**Dataset entries:**

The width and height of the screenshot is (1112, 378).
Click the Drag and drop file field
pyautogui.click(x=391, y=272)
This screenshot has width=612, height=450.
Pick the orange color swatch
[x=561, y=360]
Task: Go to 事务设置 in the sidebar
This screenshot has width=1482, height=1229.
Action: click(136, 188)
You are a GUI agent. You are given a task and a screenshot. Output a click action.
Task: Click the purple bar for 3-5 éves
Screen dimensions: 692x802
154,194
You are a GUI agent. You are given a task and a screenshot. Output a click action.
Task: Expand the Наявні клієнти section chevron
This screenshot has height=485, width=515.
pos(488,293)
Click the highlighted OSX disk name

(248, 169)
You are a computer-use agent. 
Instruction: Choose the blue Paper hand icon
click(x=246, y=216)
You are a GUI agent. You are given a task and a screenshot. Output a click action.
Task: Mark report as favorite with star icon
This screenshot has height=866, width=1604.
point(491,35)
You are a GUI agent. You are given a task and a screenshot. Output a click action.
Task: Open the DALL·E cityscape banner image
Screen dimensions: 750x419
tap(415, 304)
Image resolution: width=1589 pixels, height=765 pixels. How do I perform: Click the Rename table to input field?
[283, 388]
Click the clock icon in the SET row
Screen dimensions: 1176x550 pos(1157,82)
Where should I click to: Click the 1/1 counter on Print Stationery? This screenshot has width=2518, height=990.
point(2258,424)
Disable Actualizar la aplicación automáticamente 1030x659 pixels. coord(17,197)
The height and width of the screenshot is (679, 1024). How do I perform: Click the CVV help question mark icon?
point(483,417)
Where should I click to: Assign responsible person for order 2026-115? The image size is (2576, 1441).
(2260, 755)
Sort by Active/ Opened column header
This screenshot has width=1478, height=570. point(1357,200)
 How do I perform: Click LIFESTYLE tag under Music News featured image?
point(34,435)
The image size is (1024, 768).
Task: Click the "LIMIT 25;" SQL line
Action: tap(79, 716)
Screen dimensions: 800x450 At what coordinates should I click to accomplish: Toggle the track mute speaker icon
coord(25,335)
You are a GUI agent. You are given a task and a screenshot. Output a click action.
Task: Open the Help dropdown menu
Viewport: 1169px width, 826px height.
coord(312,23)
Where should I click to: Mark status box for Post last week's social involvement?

**Description of the task:** Reproduce each entry above without a single difference.

**Finished task:**
The width and height of the screenshot is (1112, 378).
Click the Drag and drop file field
pyautogui.click(x=391, y=272)
This screenshot has width=612, height=450.
Pick the orange color swatch
[x=561, y=360]
Task: Go to 事务设置 in the sidebar
This screenshot has width=1482, height=1229.
Action: click(136, 188)
You are a GUI agent. You are given a task and a screenshot. Output a click action.
Task: Click the purple bar for 3-5 éves
Screen dimensions: 692x802
154,194
You are a GUI agent. You are given a task and a screenshot. Output a click action.
Task: Expand the Наявні клієнти section chevron
This screenshot has height=485, width=515.
pos(488,293)
Click the highlighted OSX disk name

(248, 169)
You are a computer-use agent. 
Instruction: Choose the blue Paper hand icon
click(x=246, y=216)
You are a GUI agent. You are given a task and a screenshot. Output a click action.
Task: Mark report as favorite with star icon
This screenshot has height=866, width=1604.
point(491,35)
You are a GUI agent. You are given a task and a screenshot. Output a click action.
Task: Open the DALL·E cityscape banner image
Screen dimensions: 750x419
tap(415, 304)
Image resolution: width=1589 pixels, height=765 pixels. How do I perform: Click the Rename table to input field?
[283, 388]
Click the clock icon in the SET row
Screen dimensions: 1176x550 pos(1157,82)
Where should I click to: Click the 1/1 counter on Print Stationery? This screenshot has width=2518, height=990.
point(2258,424)
Disable Actualizar la aplicación automáticamente 1030x659 pixels. coord(17,197)
The height and width of the screenshot is (679, 1024). How do I perform: Click the CVV help question mark icon?
point(483,417)
Where should I click to: Assign responsible person for order 2026-115? The image size is (2576, 1441).
(2260, 755)
Sort by Active/ Opened column header
This screenshot has width=1478, height=570. point(1357,200)
 How do I perform: Click LIFESTYLE tag under Music News featured image?
point(34,435)
The image size is (1024, 768).
Task: Click the "LIMIT 25;" SQL line
Action: tap(79, 716)
Screen dimensions: 800x450 At what coordinates should I click to accomplish: Toggle the track mute speaker icon
coord(25,335)
You are a GUI agent. You are given a task and a screenshot. Output a click action.
Task: Open the Help dropdown menu
Viewport: 1169px width, 826px height.
coord(312,23)
Where should I click to: Mark status box for Post last week's social involvement?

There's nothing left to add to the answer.